Last modified on June 28, 2016, at 01:39

USS Admiral C. F. Hughes (AP-124)

Admiral C. F. Hughes (AP-124) was laid down under a Maritime Commission contract (MC hull 682) on 29 November 1943 at Alameda, California, by the Bethlehem-Alameda Shipyard, Inc.; launched on 27 August 1944; sponsored by Mrs. Louise Nimitz, the wife of Capt. Otto Nimitz and the sister-in-law of future Fleet Admiral Chester W. Nimitz; delivered to the Navy on 31 January 1945; and commissioned that same day, Capt. John Trebes, USCG, in command.

Following shakedown training along the west coast, Admiral C. F. Hughes embarked naval officers and marines at San Diego for transportation to Hawaii. She departed San Diego on 13 March and arrived in Pearl Harbor on the 18th. There, she took on another group of passengers bound for the United States and then got underway on the 23d. The transport arrived in San Francisco on 28 March, disembarked her passengers, and then set sail for San Diego on 9 April. Admiral C. F. Hughes reached her destination the following day and began taking on more travelers. On the 14th, the transport left San Diego and set a westward course. The ship entered Pearl Harbor on the 19th, and some passengers left her while others came on board.
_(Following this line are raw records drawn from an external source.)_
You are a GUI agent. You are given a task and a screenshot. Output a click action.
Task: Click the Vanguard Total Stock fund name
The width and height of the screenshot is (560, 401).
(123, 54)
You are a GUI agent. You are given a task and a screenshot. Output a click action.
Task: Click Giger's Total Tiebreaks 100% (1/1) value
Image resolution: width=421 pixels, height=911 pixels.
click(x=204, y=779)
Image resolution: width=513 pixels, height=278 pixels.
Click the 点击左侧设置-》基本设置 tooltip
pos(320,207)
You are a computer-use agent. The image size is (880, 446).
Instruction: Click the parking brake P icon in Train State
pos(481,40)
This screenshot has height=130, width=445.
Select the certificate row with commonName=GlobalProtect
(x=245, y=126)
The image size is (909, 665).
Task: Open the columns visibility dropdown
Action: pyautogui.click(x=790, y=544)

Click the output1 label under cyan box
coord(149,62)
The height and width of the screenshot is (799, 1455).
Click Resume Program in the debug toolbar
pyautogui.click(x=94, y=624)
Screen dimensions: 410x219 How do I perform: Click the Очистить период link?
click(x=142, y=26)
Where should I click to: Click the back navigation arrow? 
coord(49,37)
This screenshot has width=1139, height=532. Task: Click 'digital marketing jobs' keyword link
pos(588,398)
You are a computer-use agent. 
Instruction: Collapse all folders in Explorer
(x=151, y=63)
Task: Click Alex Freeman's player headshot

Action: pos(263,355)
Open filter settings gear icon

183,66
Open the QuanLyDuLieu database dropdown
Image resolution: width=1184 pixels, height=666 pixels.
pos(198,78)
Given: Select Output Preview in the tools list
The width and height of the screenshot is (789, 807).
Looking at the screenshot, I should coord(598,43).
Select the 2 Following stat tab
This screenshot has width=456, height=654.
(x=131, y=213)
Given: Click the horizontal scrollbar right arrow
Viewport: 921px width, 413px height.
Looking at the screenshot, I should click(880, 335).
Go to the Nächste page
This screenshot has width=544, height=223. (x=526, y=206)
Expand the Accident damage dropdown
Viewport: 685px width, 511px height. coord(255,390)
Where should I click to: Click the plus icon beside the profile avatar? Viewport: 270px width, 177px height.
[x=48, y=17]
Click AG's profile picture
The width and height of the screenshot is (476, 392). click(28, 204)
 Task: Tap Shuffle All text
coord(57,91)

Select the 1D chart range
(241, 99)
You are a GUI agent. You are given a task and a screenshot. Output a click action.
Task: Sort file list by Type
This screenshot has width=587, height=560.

Three days later, she put to sea on her way to the Mariana Islands. Admiral C. F. Hughes put in at Guam on 30 April, and all her passengers disembarked. After taking another group on board, including 221 Japanese prisoners of war, she stood out of Apra Harbor on 3 May. The transport made a two-day stop at Pearl Harbor from 10 to 12 May to disembark the prisoners and then continued her voyage back to the west coast. She moored at San Francisco on 17 May.

On 26 May 1945 the transport sailed for Europe by way of the embarked troops from the European theater for redeployment to the Pacific. The transport retraced her route through the Panama Canal and reached Manila on 20 July. Admiral C. F. Hughesembarked troops at Leyte, Biak in the Schouten Islands, and Hollandia, New Guinea, before leaving the latter port on 4 August to return to the United States. She delivered the returning servicemen at San Francisco on 17 August.

The ship put to sea on 31 August with replacements for western Pacific garrisons. Steaming via Ulithi, she arrived at Tacloban, Leyte, on 17 September. Admiral C. F. Hughes visited Manila again before heading back to North America on the 24th. She paused at Victoria, Canada, on 9 October to repatriate former prisoners of war from various Commonwealth nations, and arrived at Seattle, Wash., later that day. The transport made one more round-trip voyage to Yokohama before she was decommissioned on 3 May 1946. She was returned to the War Shipping Administration which, in turn, transferred her to the Army. Her name was struck from the Navy list in June 1946.

The Army renamed the ship General Edwin D. Patrick (q.v.), and she served the Army Transport Service until 1 March 1950 when the Navy reacquired her. Retaining her Army name, she was assigned to the Military Sea Transportation Service (MSTS) and was manned by a civil service crew. Operating out of San Francisco, USNS General Edwin D. Patrick (T-AP-124) spent almost two decades transporting troops and cargo to American bases throughout the western Pacific, and supported American arms in the conflicts in Korea and Vietnam. Early in 1967, the transport was placed in a ready reserve status. On 30 September 1968, the ship was to be laid up at the Maritime Administration's National Defense Reserve Fleet facility at Suisun Bay, Calif. On 31 August 1969, title to the ship was transferred to the Maritime Administration. As of 1 July 1988, the transport was still berthed at Suisun Bay.[1]